Macco said there are already around 400,000 of those accounts in Wisconsin “with about $6.6 billion in assets.” 

“However, when we look at the demographics of those accounts, it seems that it’s an impressive number, but it’s not,” Macco said. “We don’t have nearly enough participants. It’s apparent that only a minority of families are leveraging the 529 programs for their children’s future.”

WisKids program would have ‘zero fiscal impact’ on state budget

Macco said the WisKids legislation would tap around $22 million in fees accumulated in the state’s pre-existing Edvest college savings program. That money would fund the $25 investment for around 60,000 kids each year. 

“So this this proposal has a zero fiscal effect to the state budget because that money is already accruing there,” Macco said. 

Goyke, who appeared at the press conference with his son, Miguel, in tow, said automatically creating the WisKids savings program using state birth and adoption records, along with the $25 state contribution, will help with “the chaos that is being a new parent.”

Goyke said when his son was born, he and his wife were planning to create a 529 college savings plan, but it didn’t happen. 

“It took dad 20 months to finally sit down at the computer and enroll,” Goyke said. “So, we lost nearly two years of earning compound interest.
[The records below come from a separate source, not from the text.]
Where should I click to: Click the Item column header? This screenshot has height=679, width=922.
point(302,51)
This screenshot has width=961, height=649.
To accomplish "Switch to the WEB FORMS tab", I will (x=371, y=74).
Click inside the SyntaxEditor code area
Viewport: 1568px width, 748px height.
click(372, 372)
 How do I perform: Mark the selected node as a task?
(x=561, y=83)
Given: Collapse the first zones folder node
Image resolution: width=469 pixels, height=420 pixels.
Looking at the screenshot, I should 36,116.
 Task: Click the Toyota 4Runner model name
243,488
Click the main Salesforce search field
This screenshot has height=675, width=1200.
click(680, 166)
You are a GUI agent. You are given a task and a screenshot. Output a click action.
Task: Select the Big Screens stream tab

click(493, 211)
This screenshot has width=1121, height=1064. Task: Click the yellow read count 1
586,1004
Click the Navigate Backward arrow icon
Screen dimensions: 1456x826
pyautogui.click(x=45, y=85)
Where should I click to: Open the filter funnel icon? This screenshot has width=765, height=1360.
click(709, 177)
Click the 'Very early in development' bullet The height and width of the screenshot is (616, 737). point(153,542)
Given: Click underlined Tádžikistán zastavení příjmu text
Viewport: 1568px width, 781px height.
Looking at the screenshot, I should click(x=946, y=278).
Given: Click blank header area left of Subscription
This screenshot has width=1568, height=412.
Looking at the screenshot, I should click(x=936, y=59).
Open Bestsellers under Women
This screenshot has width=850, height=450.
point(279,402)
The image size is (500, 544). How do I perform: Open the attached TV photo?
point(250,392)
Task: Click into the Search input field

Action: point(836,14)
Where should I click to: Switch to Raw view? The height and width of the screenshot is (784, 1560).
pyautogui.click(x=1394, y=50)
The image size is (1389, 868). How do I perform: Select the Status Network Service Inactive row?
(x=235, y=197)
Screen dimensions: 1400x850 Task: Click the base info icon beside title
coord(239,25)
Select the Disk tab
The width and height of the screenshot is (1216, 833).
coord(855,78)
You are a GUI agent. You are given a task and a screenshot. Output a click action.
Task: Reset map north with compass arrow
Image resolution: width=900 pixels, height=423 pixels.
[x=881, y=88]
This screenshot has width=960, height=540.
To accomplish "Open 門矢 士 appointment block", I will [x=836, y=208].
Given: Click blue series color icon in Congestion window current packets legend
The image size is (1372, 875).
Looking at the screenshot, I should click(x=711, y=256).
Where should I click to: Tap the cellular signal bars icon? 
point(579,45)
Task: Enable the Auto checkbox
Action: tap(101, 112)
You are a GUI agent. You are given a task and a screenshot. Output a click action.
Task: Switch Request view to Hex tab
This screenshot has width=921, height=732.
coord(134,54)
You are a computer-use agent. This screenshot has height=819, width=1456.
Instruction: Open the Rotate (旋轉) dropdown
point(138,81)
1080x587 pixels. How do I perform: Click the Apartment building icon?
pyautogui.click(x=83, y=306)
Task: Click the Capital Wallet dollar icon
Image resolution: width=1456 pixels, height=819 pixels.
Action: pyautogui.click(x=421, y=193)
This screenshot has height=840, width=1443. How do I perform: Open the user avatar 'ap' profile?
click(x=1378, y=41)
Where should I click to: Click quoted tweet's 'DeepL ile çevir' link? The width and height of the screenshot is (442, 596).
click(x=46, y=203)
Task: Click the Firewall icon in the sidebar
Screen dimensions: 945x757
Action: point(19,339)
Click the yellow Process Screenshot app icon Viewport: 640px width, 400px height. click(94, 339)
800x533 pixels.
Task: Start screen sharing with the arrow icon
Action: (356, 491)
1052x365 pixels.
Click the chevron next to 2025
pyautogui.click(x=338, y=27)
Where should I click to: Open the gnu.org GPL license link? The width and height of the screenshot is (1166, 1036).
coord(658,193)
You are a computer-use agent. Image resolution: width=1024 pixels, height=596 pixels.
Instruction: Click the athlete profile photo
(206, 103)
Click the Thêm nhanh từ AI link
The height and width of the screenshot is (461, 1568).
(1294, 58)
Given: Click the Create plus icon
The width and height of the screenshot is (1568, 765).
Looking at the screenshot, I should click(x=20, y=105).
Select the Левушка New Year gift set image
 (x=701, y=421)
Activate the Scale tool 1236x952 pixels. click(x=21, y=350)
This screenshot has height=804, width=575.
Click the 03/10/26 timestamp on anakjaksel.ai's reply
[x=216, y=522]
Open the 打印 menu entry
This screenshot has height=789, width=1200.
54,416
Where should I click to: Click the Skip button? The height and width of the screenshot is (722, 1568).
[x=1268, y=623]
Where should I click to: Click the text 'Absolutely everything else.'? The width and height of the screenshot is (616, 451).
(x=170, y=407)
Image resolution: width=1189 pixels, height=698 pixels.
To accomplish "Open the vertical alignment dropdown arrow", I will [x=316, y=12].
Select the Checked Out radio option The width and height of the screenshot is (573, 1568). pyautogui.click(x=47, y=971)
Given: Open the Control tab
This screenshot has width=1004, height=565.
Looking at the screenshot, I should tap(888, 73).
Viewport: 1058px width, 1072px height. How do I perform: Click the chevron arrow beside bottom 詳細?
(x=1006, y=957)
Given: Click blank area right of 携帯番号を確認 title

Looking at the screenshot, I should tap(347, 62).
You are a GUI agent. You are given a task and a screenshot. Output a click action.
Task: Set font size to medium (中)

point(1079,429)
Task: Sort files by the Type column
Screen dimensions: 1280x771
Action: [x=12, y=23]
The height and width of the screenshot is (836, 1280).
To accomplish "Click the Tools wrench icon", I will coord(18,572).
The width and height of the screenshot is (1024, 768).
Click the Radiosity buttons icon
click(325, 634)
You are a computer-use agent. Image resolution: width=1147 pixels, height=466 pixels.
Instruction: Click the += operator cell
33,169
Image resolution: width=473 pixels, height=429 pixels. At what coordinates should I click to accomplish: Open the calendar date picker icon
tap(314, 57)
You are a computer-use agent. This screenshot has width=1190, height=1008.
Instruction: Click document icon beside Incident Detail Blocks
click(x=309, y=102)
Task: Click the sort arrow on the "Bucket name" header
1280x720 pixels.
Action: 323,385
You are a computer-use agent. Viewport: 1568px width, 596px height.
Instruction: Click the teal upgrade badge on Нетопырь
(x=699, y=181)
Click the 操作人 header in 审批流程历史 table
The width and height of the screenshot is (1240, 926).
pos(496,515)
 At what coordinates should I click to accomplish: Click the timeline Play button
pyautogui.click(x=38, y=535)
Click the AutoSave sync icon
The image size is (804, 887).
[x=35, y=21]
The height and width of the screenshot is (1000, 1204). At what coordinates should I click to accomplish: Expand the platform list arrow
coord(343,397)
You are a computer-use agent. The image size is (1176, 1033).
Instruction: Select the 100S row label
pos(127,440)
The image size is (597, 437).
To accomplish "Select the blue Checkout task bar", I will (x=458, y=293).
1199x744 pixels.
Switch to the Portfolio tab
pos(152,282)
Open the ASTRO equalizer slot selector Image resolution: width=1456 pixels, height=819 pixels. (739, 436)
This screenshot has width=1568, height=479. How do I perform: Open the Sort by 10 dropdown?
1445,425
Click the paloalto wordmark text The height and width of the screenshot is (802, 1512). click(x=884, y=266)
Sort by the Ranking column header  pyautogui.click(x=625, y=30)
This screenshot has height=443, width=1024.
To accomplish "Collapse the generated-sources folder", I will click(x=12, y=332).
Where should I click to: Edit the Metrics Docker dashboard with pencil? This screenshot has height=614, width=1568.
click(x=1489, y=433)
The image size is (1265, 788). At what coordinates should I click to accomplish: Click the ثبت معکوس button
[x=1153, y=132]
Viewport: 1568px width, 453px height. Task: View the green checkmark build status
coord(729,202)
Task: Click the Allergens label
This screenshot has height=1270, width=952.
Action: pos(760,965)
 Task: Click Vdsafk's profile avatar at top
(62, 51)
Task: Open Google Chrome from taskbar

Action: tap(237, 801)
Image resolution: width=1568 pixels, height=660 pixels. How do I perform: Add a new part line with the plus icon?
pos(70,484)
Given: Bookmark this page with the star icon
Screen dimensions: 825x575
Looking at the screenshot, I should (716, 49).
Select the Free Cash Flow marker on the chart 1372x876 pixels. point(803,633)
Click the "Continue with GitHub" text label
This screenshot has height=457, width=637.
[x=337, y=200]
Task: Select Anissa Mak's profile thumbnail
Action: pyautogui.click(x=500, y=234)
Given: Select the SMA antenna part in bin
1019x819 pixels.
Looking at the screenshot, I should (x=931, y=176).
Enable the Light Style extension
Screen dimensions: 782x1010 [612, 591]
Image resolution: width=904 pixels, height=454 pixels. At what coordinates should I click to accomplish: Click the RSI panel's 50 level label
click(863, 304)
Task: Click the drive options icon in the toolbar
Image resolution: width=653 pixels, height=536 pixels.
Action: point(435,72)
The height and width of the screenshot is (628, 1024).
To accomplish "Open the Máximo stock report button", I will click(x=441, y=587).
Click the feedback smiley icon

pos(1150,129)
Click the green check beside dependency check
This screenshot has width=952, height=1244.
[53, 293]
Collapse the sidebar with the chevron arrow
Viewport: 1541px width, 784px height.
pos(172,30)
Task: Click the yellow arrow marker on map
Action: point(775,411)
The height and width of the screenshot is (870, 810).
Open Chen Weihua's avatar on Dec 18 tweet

And really, the power of saving is starting early.”

The lawmakers said the savings accounts don’t have to pay for college expenses. They can also fund apprenticeship costs, or even be rolled into future 401K retirement programs. Parents, relatives and philanthropic organizations would also be able to make additional contributions to a WisKids account. 

Goyke and Macco introduced similar bipartisan legislation in 2021, which failed to pass by the end of the Legislature’s last session. 

WisKids similar to Oklahoma savings plans that have average balances of more than $4K

Macco said the two are working on getting support from leaders in the State Assembly and State Senate for the newest iteration of their plan.

They pointed to the results of an automatic savings account program created by Oklahoma state lawmakers in 2007. In that case, the state opened accounts for kids with an initial investment of $1,000. A study conducted by researchers with Washington University found those accounts have grown to an average of $4,373 in total savings as of 2022.